ARTICLE AD BOX

KOMISIONER KPU Idham Holik mengatakan pihaknya menghormati putusan Mahkamah Konstitusi (MK) Nomor 104/PUU-XXIII/2025 nan menetapkan Bawaslu berkuasa memutus pelanggaran manajemen Pilkada. Ia mengatakan putusan MK tersebut telah mempertegas prinsip berkepastian hukum.
"Merujuk pada penjelasan Pasal 10 ayat (1) UU No. 8 Tahun 2011, KPU menghormati Putusan MK, lantaran berkarakter erga omnes, di mana putusan MK berkarakter final dan mempunyai kekuatan norma tetap sejak diucapkan," kata Idham kepada Media Indonesia, Kamis (31/7).
Beda Ketentuan?
Idham mengakui selama ini terdapat perbedaan ketentuan mengenai kewenangan Bawaslu dalam menangani dugaan pelanggaran manajemen dalam Pemilu nan termuat dalam Pasal 460-Pasal 465 UU Nomor 7 Tahun 2017 dengan Pilkada nan termuat dalam Pasal 139 dan Pasal 140 UU Nomor 1 Tahun 2015. Ia mengatakan melalui Putusan MK tersebut dan dalam konteks prinsip berkepastian hukum, MK mensikronisasi antara izin Pemilu dengan Pilkada.
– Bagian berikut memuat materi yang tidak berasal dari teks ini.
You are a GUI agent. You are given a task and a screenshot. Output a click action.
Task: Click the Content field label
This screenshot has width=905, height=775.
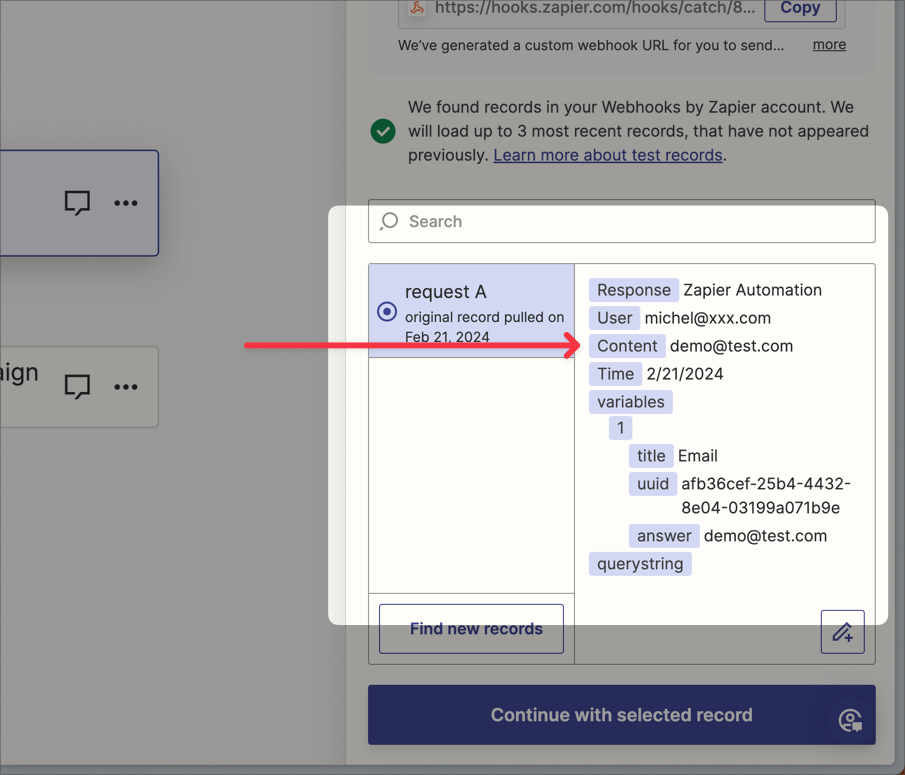coord(627,346)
Ia mengatakan putusan MK Nomor 104/PUU-XXIII/2025 bukanlah pendapat baru MK. Pada 2022, dalam pertimbangan norma dalam Putusan MK No. 85/PUU-XX/2022, khususnya laman 40, MK telah menegaskan bahwa tidak ada lagi perbedaan rezim norma antara Pemilu dan Pilkada.
Revisi UU?
Idham mengatakan dengan adanya putusan MK soal kewenangan Bawaslu memutus pelanggaran manajemen Pilkada, pembentuk UU dapat segera merevisi UU Pilkada. Selain itu, KPU juga segera merevisi Peraturan KPU dan Bawaslu segera merevisi Peraturan Bawaslu mengenai penanganan dugaan pelanggaraan manajemen dalam Pilkada.
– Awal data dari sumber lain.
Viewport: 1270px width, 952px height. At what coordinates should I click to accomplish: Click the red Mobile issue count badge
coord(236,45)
"Terkait perihal tersebut, saya bakal mengusulkan agar KPU segera merivisi norma Pasal 5 ayat (1) PKPU No. 15 Tahun 2024 dengan mensesuaikannya dengan Putusan MK tersebut. Norma Pasal 5 tersebut ialah bersuara sebagai berikut: KPU Provinsi alias KPU Kabupaten/Kota melakukan Rapat Pleno berasas Telaah Hukum sebagaimana dimaksud dalam Pasal 4 ayat (3) untuk memeriksa dan memutus tindak lanjut Pelanggaran Administrasi Pemilihan," katanya.
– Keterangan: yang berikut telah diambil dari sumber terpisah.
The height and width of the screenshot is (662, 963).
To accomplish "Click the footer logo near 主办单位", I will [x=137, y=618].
Sebelumnya, MK menyatakan Bawaslu mempunyai kewenangan untuk memutus pelanggaran manajemen dalam penyelenggaraan Pilkada. Selama ini menempatkan peran Bawaslu dalam Pilkada hanya sebatas memberikan rekomendasi tanpa kekuatan norma mengikat.
Isi Putusan?
Penegasan tersebut tertuang dalam Putusan MK Nomor 104/PUU-XXIII/2025. Mahkamah menyatakan frasa “rekomendasi” dalam Pasal 139 UU No 1 Tahun 2015 tentang Pemilihan Gubernur, Bupati, dan Wali Kota (UU Pilkada) bertentangan dengan UUD 1945, dan tidak mempunyai kekuatan norma mengikat secara bersyarat sepanjang tidak dimaknai sebagai “putusan”.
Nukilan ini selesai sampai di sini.